Figure 3The ‘Function Watch’ radar diagram showing the result of a patient along 12 parameters available in the SMSreg, including the MSIS-29 3, the EQ5D, 4 ‘arbetsförmåga’ (working capacity), and other items listed below. The red points indicate the current performance of the patient, whereas the blue field shows the results of a comparator group of patients from the SMSreg, which the user may further specify using a few basic parameters. Thus, the Function Watch permits comparison of the patient's status with an expected/aimed for state. English translation of the Swedish text: Main heading: Välj kriterier för jämförelse: Administrativ nivå (Riket); Kön; Ålder; Duration; Behandling; Medel/Median; Max 2 år gammal referensdata. Uppdatera. Choose matching criteria: Administrative level (Country); Gender; Age; Duration; Treatment; Mean/Median; Maximum 2 years old reference data. Update. Legend: ≤2 år gamla data; >2 år gamla data; Referensgrupp. ≤2 years old data; >2 years old data; Reference group. Text written inside the graph: EDSS; MSSS; MSFC; MSIS-29-Fys; MSIS-29-Psyk; SDMT; FSMC; FSS; EQ5D; Arbetsförmåga; MS-koll; SF-36-1. EDSS; MSSS; MSFC; MSIS-29-Physical; MSIS-29-Psychological; SDMT; FSMC; FSS; EQ5D; Work capacity; MS-check; SF-36-1. Explanations of the scales presented in a diagram ‘Functional watch’: EDSS, Expanded Disability Status Scale; MSSS, Multiple Sclerosis Severity Scale; MSFC, Multiple Sclerosis Functional Composite; MSIS-29-Physical: Multiple Sclerosis Impact Scale – 29 – Physical part (20 questions); MSIS-29-Psychological: Multiple Sclerosis Impact Scale – 29 – Psychological part (nine questions); SDMT, Symbol Digit Modalities Test; FSMC, Fatigue Scale for Motor and Cognitive Functions; FSS, Fatigue Severity Scale; EQ5D, EuroQoL Group health questionnaire; Activity/Work capacity: Scale designed for the purpose of the SMS, evaluating limitations of activity/work capacity; MS-check: Multiple Sclerosis check-list based on Guy's scale; SF-36-1: First question from the SF-36 Health Survey.
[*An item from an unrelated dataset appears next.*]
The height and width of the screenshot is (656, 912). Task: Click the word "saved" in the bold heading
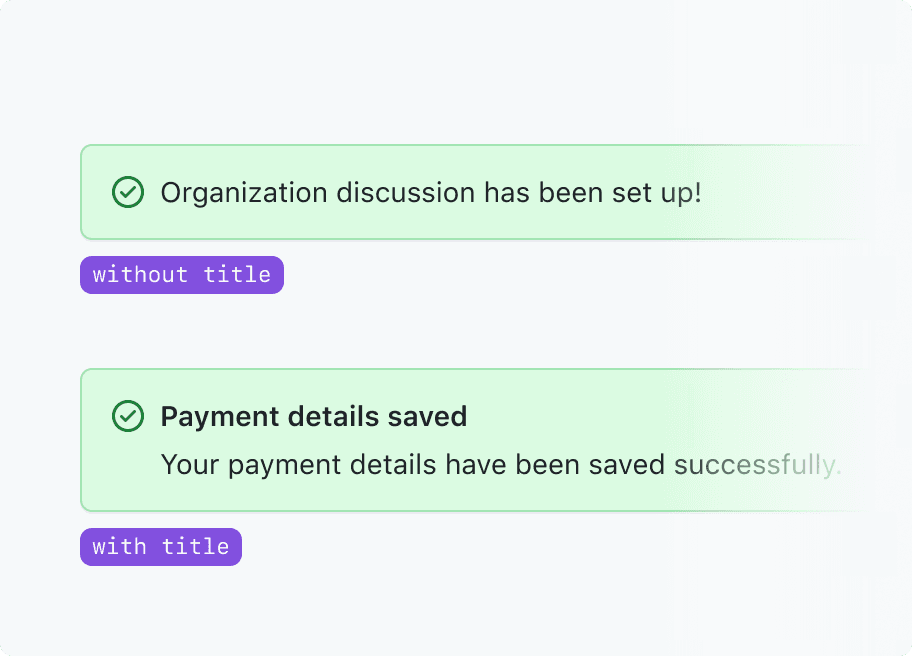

Figure 4The interface of summarized SMSreg data on the patient. The patients can access the data by log-in from home at will. This interface represents an early version that will be developed further containing more variables. Translation of the Swedish text: Main heading: Sjukdomsdebut: 1997–2006; Urvalsperiod: 6 månader; 1 År; 2 År; Samtliga. Date of onset: 1997–2006; Select a period: 6 months; 1 year; 2 years; Whole period.
Figure 5The proportion of early MS patients (RRMS with <15 years of duration) currently on disease-modifying drugs (DMDs) in Sweden (‘RIKET’) and in the 21 counties of Sweden. Gray bars show the proportion of patients on treatment in the registry, whereas green bars show the proportion of the estimated prevalent patient numbers in each county. Graphics are generated in real time from registry data using the Visualization and Analysis platform (VAP).